Through such alteration,s Cadet's work raises questions about various aspects in contemporary science debates: danger of possible accidents, observation of animal and human behavior, artificial life, side effects of cloning and experimentation with animal eugenics. But, it also brings up the idea that, through science and technology, we can create whatever kind of pet we want. And who wouldn't want a pet you don't have to clean up after?

For folks who live in an urban setting, green grass is a prized commodity. Sabrina Raaf, a Chicago-based artist working in experimental sculptural media and photography, offers a technological solution with "Translator II: Grower."

Basically a small roving robot that hugs a wall, it paints rows of grass on the wall in five different colors. The height and density of the grass is relevant to the number of visitors the gallery receives.

How, you may wonder? The robot vehicle is equipped with a sensor that reads the amount of carbon dioxide emitted by people near it and thus paints lines on the wall proportionally. "Obviously the more people we have visit, the higher the reading of carbon dioxide," Horne says of the piece that is an obvious "Green" statement.

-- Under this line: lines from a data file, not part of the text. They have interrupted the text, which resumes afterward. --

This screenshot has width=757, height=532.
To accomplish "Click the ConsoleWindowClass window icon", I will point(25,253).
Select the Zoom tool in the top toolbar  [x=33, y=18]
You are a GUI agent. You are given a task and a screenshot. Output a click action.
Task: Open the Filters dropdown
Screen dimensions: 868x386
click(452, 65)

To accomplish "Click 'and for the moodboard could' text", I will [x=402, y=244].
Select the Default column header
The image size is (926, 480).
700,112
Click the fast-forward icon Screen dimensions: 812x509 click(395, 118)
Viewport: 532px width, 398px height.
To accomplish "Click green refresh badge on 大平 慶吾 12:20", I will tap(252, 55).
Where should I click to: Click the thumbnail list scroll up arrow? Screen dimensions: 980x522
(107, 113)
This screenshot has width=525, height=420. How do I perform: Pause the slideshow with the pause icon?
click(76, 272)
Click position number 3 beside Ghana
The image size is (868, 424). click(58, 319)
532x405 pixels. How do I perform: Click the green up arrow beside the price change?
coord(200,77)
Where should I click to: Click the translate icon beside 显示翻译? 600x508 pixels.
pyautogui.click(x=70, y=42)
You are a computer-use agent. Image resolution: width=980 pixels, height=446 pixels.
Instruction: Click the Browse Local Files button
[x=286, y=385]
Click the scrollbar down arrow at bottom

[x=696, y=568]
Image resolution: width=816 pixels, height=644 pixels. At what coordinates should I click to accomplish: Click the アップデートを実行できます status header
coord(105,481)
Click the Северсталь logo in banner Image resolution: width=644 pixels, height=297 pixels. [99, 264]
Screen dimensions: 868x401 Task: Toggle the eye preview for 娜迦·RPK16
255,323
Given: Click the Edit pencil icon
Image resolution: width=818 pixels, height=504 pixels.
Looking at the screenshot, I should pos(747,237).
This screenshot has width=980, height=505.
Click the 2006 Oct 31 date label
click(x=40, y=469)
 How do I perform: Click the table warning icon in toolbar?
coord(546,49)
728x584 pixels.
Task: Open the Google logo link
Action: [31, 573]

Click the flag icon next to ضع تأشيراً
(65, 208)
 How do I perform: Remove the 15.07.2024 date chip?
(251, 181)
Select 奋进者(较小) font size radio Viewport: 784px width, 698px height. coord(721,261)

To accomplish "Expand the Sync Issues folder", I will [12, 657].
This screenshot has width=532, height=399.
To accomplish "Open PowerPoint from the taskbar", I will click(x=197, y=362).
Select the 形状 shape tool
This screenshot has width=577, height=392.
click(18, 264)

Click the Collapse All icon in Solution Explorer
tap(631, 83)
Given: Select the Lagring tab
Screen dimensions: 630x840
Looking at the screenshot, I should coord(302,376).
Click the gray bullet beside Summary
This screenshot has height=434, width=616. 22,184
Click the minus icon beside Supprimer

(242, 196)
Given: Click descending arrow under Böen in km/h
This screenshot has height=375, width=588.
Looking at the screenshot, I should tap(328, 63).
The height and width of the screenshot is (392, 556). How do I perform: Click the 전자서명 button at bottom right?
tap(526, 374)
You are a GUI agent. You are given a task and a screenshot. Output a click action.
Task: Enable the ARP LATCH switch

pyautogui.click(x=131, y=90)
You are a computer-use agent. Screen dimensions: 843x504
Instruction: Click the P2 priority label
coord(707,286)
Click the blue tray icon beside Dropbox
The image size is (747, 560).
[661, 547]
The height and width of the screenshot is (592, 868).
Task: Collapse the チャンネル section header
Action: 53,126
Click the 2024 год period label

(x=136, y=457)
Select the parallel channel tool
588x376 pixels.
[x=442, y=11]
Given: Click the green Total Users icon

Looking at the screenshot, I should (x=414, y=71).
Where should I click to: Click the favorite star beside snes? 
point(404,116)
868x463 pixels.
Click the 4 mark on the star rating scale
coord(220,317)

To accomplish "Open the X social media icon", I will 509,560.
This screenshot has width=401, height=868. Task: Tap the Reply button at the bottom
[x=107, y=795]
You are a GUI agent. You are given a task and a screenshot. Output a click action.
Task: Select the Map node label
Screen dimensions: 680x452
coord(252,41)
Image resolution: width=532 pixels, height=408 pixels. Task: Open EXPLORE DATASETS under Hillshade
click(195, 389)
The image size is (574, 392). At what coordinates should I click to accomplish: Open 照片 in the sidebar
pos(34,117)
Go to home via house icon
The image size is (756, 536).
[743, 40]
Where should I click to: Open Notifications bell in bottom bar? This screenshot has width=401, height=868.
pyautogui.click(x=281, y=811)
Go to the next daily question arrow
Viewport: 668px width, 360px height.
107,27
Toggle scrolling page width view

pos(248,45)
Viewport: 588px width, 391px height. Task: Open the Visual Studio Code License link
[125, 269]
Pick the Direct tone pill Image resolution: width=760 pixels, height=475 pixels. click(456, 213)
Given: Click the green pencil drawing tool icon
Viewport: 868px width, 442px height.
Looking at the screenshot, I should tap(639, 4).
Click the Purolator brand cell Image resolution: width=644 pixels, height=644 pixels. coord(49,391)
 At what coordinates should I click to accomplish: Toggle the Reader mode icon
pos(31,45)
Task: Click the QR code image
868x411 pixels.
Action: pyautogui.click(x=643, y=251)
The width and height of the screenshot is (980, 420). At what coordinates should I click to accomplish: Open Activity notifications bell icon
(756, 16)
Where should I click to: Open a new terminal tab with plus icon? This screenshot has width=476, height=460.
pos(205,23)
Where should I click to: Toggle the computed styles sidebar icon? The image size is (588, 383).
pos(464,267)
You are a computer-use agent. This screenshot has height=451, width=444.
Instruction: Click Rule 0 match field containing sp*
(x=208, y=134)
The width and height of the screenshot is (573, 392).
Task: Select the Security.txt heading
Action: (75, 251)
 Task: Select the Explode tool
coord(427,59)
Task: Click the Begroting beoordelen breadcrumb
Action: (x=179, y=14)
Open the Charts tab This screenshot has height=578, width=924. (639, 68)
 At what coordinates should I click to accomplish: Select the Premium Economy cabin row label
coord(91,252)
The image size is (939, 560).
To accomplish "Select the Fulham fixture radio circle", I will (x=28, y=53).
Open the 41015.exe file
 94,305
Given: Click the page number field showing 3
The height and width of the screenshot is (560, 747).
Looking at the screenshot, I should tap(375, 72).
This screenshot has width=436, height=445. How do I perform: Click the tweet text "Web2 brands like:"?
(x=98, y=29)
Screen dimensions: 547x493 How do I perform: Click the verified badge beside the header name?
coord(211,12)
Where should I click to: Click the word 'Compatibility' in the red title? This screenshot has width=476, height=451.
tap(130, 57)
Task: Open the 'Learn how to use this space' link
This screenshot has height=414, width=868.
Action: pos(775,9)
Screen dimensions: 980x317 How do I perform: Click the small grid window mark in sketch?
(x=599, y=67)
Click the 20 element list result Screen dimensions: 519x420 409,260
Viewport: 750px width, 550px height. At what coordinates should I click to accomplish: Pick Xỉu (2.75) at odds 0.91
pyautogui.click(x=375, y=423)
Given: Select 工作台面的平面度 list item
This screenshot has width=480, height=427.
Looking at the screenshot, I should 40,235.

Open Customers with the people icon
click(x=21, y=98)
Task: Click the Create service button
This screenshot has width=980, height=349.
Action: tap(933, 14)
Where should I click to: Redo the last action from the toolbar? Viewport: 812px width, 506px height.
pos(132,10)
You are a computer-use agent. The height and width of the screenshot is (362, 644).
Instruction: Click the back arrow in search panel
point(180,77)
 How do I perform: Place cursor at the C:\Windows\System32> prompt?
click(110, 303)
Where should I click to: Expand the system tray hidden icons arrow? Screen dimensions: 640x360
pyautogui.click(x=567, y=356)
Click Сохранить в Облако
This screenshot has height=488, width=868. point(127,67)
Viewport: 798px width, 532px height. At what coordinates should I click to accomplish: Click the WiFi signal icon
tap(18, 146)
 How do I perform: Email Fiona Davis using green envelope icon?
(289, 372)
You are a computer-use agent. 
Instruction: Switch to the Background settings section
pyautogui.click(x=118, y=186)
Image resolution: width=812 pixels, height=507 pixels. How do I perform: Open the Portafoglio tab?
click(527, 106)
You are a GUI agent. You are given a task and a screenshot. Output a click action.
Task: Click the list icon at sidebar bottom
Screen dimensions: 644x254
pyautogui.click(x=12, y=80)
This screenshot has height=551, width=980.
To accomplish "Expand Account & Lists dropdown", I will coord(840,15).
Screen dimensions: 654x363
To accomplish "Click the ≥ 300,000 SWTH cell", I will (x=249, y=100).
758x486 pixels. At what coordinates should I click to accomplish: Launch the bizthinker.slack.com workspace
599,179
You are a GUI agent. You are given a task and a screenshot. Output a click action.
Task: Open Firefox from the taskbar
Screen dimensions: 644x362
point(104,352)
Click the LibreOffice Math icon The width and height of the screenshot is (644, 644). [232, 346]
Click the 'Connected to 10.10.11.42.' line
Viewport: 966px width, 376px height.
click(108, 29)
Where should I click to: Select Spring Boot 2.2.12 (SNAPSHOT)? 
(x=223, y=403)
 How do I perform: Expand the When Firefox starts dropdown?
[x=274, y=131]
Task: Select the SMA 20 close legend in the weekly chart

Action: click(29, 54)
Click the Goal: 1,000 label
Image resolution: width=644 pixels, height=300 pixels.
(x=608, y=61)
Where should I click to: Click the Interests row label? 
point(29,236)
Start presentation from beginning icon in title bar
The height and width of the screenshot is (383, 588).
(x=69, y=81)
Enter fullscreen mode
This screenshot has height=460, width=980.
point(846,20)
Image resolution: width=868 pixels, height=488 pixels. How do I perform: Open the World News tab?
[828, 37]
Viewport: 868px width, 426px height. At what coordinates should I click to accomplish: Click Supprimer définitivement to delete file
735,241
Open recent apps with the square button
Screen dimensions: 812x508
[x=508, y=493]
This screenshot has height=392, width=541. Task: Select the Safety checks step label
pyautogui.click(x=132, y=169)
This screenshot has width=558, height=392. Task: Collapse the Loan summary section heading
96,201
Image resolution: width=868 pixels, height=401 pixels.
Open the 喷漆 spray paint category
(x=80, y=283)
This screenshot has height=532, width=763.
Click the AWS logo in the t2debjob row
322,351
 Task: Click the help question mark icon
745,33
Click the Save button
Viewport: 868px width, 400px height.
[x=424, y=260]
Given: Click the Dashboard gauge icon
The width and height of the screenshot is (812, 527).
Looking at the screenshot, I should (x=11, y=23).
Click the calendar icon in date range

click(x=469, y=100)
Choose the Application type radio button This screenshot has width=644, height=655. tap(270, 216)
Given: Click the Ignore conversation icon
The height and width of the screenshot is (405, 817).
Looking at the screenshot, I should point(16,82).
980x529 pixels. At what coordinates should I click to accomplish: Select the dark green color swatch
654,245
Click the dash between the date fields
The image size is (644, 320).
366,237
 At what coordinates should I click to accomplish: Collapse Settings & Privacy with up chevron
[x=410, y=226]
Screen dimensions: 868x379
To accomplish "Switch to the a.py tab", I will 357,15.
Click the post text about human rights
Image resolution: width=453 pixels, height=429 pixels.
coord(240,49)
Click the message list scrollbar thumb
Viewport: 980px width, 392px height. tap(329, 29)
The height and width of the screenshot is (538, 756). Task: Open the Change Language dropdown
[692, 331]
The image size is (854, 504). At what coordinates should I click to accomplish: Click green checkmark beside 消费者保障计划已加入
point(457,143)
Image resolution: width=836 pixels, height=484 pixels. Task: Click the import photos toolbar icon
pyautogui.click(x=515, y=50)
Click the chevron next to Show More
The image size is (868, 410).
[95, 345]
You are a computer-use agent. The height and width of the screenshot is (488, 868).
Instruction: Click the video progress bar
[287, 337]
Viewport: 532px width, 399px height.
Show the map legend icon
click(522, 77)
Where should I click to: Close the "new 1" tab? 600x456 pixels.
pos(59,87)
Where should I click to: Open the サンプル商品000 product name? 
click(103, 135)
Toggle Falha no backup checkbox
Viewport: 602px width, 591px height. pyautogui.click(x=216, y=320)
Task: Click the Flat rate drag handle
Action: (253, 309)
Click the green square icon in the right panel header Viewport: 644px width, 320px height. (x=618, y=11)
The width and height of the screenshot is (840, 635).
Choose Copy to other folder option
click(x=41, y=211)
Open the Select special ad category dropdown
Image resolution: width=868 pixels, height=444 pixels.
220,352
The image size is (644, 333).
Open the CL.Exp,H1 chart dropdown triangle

If it is that outdoorsy feeling you are craving, then Pascal Glissmann and Martina Hofflin of the Academy of Media Art Cologne have the answer. In the gallery, their twittering and chirping "Elfs" (electronic life forms) are arranged among the branches of five real Ficus trees.

These Elfs do not resemble birds other than with the noise and subtle movement they make, all of which are powered by tiny solar panels. Horne says of these adorable little gadgets, "We empathize with the cuteness of these little robots even though what they can do is extremely limited."

Want a little fun without leaving your humble urban abode? Then the Netherlands' Informationlab can provide the ambiance with "Cell Phone Disco." Basically a panel filled with tiny LED lights, it is set up to correspond to the radio waves that emanate from your cell phone. Make a call and let the party begin.

Lastly, wind down your day with Roman Kirschner's contemplative aquarium filled piece "Root." The Cologne based artist has created the perfect answer to the hectic day in the form of a "contemplative sound source," as Horne calls it, made from copper wire suspended in water.

As the wire oxidizes, crystals grow. The sound of the crystals slowly growing are, in turn, amplified via software, creating a mildly contemplative experience.

Horne says the piece further emphasizes the soothing qualities that water possesses. "The appreciation of water is like a universal language," he says. "Across all cultures, people respond to water in a very similar way. It's very contemplative and soothing."

So, there you have it. Answers to the stress of everyday urban living? Cool gadgets with which to sooth your otherwise aching soul that longs for a connection to nature? Perhaps one day. But, for now, they sure make for a very interesting and thought provoking exhibition.

See the online article

 


"Dog[LAB]01" by France Cadet.

 


"Cell Phone Disco," by Informationlab, is part of the Urban Living exhibit at Wood Street Galleries.

 

 

What: An exhibition of multimedia works influenced by urban living by France Cadet, Pascal Glissmann & Martina Hofflin, Informationlab, Roman Kirschner and Sabrina Raaf

When: Through April 5. 11 a.m.-6 p.m. Tuesdays-Thursdays; 11 a.m. -8 p.m. Fridays and Saturdays

Where: Wood Street Galleries, 601 Wood St. (above the Wood Street "T" Station), Downtown.